Task description: The listing below contains a span that opens with the line containing "Screen dimensions: 800x528" and closes with the line containing "Task: Select the Group column header". Return that span exactly.

━━━

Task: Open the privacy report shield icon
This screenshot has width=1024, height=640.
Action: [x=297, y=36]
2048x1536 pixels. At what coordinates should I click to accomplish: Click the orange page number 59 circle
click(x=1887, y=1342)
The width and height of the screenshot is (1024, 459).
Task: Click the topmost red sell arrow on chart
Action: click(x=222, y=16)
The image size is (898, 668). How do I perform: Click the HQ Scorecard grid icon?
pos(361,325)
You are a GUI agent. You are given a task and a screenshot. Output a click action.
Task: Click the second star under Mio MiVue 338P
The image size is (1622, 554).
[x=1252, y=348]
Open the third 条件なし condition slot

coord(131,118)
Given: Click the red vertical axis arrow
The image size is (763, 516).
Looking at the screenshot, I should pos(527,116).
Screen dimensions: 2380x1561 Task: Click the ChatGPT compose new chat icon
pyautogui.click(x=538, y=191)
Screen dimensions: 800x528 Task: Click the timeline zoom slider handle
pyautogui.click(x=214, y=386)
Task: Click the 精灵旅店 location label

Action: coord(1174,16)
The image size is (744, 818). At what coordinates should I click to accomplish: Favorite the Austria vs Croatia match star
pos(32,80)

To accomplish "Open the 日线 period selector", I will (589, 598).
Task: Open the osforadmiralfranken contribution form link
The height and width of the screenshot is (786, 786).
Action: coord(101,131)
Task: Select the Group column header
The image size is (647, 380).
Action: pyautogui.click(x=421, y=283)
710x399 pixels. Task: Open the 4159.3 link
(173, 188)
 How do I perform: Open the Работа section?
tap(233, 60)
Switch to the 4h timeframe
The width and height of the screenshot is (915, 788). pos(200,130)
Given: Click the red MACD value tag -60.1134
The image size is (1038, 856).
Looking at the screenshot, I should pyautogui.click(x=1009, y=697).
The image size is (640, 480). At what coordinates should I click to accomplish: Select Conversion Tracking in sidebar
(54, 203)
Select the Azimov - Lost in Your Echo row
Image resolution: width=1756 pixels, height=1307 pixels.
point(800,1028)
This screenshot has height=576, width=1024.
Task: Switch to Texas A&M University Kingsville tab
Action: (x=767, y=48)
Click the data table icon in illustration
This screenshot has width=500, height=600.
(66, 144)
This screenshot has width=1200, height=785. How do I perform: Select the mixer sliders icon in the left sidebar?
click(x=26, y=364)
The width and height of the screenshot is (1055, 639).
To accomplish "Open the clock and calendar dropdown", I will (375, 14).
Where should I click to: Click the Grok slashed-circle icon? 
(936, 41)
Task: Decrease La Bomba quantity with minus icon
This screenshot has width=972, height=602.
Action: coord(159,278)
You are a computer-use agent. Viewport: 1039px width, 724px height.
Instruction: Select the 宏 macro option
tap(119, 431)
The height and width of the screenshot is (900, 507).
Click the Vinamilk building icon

━━━

Response:
Screen dimensions: 800x528 Task: Click the timeline zoom slider handle
pyautogui.click(x=214, y=386)
Task: Click the 精灵旅店 location label

Action: coord(1174,16)
The image size is (744, 818). At what coordinates should I click to accomplish: Favorite the Austria vs Croatia match star
pos(32,80)

To accomplish "Open the 日线 period selector", I will (589, 598).
Task: Open the osforadmiralfranken contribution form link
The height and width of the screenshot is (786, 786).
Action: coord(101,131)
Task: Select the Group column header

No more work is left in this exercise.